Some babies can drive parents crazy when it comes to falling asleep. Parents might go as far as putting their baby in a car seat and driving around at 1 am! But beware, whatever habit you get your child used to is what you’ll be doing repeatedly for many months, so be sure to choose a reasonable routine.

The root of the problem:
The problem often begins during early infancy. Most parents of young babies will feed them at night while rocking them to sleep. They will then quietly and gently lay the baby down in his crib, praying that he does not wake up. This bedtime routine is common and perfectly appropriate for a very young baby.

Unfortunately, many parents mistakenly continue this same technique as their baby grows older. The problem arises when the baby no longer knows how to fall asleep without going through the same procedure. The end result is constant crying and an inconsolable baby who must be repeatedly rocked to sleep all night long.

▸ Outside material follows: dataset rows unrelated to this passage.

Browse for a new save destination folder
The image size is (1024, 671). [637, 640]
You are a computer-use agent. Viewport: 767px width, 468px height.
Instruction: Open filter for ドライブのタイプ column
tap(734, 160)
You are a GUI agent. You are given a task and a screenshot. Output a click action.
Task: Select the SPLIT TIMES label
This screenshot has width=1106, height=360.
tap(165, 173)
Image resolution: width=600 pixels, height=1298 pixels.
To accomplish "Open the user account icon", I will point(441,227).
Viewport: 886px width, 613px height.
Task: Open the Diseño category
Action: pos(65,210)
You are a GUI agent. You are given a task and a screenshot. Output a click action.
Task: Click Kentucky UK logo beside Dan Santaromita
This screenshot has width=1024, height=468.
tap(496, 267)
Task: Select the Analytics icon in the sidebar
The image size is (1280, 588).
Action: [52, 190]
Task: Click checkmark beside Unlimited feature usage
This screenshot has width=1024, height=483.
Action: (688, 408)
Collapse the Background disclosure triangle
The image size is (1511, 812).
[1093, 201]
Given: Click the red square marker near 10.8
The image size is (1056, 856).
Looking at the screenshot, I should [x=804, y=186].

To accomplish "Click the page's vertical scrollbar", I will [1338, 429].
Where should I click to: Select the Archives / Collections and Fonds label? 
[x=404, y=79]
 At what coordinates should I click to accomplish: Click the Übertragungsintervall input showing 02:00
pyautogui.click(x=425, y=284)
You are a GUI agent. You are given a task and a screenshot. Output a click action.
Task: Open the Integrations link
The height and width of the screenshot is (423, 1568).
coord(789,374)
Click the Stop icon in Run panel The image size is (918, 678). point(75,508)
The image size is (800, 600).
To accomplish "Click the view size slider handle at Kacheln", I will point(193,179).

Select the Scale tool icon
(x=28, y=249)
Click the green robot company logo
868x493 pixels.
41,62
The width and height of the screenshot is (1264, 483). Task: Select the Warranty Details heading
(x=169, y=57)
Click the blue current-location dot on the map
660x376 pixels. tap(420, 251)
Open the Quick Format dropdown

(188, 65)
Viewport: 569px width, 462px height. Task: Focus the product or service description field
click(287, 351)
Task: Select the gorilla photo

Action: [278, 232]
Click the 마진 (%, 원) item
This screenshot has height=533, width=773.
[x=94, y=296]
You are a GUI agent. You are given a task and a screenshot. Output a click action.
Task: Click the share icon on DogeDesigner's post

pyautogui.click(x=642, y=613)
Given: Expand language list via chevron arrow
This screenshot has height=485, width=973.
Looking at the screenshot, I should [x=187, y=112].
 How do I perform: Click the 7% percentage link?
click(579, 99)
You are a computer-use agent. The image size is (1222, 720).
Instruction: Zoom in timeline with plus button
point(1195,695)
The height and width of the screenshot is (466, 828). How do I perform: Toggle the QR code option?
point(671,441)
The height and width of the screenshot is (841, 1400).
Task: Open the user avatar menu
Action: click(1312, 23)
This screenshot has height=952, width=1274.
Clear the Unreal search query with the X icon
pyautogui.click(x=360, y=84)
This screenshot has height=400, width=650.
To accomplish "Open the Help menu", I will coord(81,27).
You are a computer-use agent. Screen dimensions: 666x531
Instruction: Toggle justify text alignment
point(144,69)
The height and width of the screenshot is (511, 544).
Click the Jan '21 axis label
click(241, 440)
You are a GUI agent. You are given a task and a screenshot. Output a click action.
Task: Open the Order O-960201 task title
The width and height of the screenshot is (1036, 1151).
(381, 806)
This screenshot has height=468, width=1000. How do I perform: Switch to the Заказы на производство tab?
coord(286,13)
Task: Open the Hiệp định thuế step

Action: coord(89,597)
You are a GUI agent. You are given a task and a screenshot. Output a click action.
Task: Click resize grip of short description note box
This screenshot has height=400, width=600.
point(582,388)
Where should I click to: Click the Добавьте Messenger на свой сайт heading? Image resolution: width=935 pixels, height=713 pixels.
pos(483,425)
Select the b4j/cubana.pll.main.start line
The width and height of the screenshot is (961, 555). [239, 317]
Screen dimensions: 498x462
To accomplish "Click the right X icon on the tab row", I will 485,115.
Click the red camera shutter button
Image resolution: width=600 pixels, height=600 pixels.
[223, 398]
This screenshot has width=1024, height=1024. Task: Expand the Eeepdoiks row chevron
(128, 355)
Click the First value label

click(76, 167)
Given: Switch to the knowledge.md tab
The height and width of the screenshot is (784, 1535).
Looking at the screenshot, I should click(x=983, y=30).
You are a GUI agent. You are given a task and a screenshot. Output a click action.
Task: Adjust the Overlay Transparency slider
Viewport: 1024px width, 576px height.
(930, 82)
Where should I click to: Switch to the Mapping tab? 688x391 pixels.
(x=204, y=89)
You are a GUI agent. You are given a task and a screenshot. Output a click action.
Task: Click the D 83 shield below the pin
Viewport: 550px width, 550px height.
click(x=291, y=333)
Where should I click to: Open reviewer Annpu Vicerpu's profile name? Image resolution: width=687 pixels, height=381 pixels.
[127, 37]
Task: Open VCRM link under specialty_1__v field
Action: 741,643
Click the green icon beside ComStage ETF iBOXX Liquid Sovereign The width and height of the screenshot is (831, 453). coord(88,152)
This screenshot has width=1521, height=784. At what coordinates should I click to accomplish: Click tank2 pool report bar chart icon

The solution to the problem:
Babies need to learn to associate going to sleep with being alone in the crib, as opposed to being fed or rocked to sleep.
Once the baby is put down to bed and you leave the room, expect your baby to cry. The first time he cries, you should immediately respond by coming back into the room and soothing him by voice and touch. However, you shouldn’t pick your baby up or feed him. Instead, stay with him until he falls asleep. At the next awakening, wait one minute before responding, at the third, wait three minutes, and so on. Keep in mind that you are suffering more from your baby’s crying than he is. Every few nights you should increase the amount of time it takes for you to respond to your baby’s crying (during both the initial bedtime and at each of his awakenings). Eventually, your baby will simply fall asleep without you.

Doctor’s note:
The best sleeping position for your baby is on his side. Researchers believe this sleeping position may decrease a baby’s chance of sudden infant death syndrome (SIDS). Sleeping on his back is not recommended as there is always the risk of choking from regurgitation (spitting up). Sleeping on his abdomen is also not safe because the mattress can cause him to suffocate.